**Problem:** Print each line from the start of the records below up through the line where "Leather (1023, 17)" is found, exactly as given.

**Data provided:**
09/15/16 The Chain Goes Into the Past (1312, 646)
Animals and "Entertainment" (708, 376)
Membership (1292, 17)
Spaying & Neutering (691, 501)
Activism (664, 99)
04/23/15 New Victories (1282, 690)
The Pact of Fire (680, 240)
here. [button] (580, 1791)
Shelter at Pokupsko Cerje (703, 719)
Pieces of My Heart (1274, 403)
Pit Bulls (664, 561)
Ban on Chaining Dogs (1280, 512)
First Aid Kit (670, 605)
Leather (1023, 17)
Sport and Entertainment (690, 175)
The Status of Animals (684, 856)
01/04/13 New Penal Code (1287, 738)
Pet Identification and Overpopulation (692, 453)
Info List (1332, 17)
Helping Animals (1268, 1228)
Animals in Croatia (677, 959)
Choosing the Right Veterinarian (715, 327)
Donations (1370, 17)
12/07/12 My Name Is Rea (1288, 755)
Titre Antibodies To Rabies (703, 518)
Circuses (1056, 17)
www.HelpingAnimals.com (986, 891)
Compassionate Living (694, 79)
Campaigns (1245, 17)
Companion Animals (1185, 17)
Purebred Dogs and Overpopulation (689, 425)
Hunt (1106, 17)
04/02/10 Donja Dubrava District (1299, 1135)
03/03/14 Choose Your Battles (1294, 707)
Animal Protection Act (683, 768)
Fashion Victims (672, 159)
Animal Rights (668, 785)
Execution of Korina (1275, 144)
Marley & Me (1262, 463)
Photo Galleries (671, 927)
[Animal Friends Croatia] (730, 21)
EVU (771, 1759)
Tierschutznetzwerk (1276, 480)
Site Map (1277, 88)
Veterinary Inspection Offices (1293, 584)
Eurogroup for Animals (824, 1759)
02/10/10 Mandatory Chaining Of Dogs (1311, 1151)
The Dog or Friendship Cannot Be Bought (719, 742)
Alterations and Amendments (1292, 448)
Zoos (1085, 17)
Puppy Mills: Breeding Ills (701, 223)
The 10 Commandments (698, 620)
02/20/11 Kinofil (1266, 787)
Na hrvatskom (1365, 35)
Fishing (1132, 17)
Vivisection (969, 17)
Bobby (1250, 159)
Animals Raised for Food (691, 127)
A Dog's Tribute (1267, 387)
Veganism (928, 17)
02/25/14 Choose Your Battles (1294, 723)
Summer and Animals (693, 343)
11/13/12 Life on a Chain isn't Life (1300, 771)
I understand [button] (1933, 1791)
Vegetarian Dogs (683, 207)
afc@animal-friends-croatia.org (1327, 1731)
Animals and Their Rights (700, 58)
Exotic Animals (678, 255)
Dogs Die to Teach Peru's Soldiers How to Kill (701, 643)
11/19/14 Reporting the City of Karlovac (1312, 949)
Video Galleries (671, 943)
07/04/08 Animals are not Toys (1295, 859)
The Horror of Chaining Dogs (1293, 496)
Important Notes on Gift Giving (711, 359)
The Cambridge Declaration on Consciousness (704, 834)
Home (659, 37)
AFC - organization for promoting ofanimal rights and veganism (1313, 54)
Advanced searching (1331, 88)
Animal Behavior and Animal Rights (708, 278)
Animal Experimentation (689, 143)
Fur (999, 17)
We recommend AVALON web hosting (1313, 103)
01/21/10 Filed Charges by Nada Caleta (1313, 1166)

**Answer to this problem:**
09/15/16 The Chain Goes Into the Past (1312, 646)
Animals and "Entertainment" (708, 376)
Membership (1292, 17)
Spaying & Neutering (691, 501)
Activism (664, 99)
04/23/15 New Victories (1282, 690)
The Pact of Fire (680, 240)
here. [button] (580, 1791)
Shelter at Pokupsko Cerje (703, 719)
Pieces of My Heart (1274, 403)
Pit Bulls (664, 561)
Ban on Chaining Dogs (1280, 512)
First Aid Kit (670, 605)
Leather (1023, 17)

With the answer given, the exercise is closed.